Last but not least… The DoD tends to compile its own tech risk debt by being… risk adverse. I discuss this concept a lot in my book, and we will touch upon it here.

The line between catching up to current technologies and complete irrelevance is thin in the field of technology.

At the DoD, we often find systems being maintained “because they still work and get the job done.” The exploration of new and unconventional technologies is more oftentimes than not avoided because the act is uncomfortable, or explores unchartered space. Perhaps it is also due to the potential for failure (GASP!) or the concept of hard work to get new ideas integrated (a rough ride, I assure you) into the age old institution of national defense. Or maybe, it is because a government civilian wants to make it just to the next step of promotion, in order to hit the minimum of ten years to earn a forever- pension, and exploring a high-barrier-to-entry new technology is just not on the list of that middle manager’s career goal list.

DoD technologists: how many of your peers and managers fall in the “prom queens”, “grouchy bastards,” and “captain obvious” categories?

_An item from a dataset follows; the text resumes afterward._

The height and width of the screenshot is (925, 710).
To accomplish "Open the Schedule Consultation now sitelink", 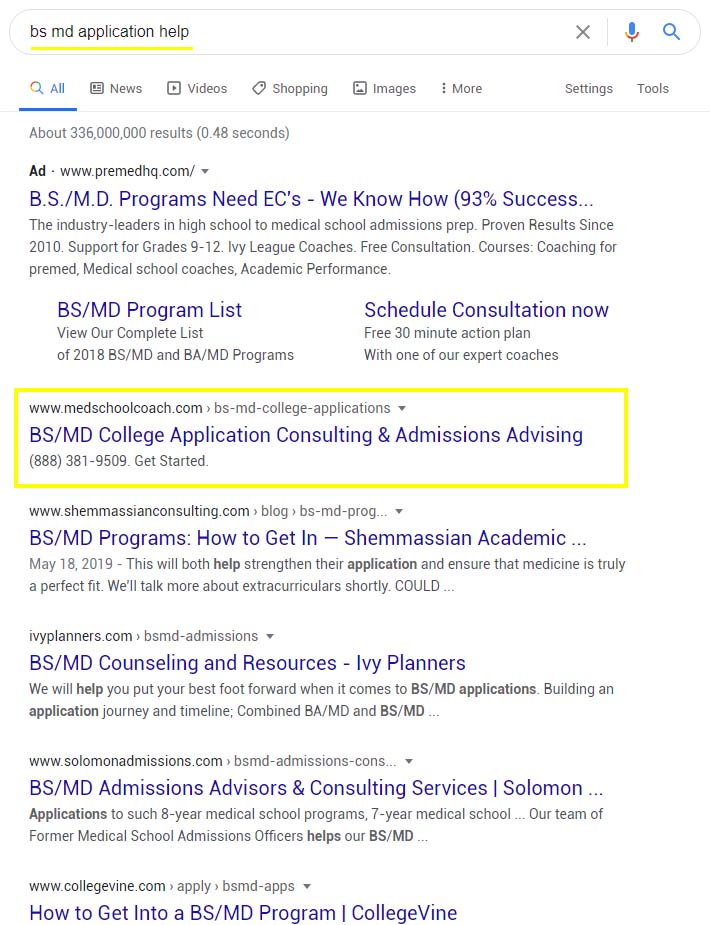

There are absolutely no excuses for this practice to be in existence. The Defense Department, with its vast resources and colossal budget, has the potential to amass a center of gravity of technical resources so great it could prove to be an actual contender in the cyber space. The DoD should not be forcing the engineer to work on antiquated systems. If technical practices, systems and resources are not at the pace of technical development today, then technology and security practices together become irrelevant at the same speeds.

All of the factors above, but especially the last factor lend very seriously to a follow on topic that will be addressed… the issue of technical talent recruitment and retainment.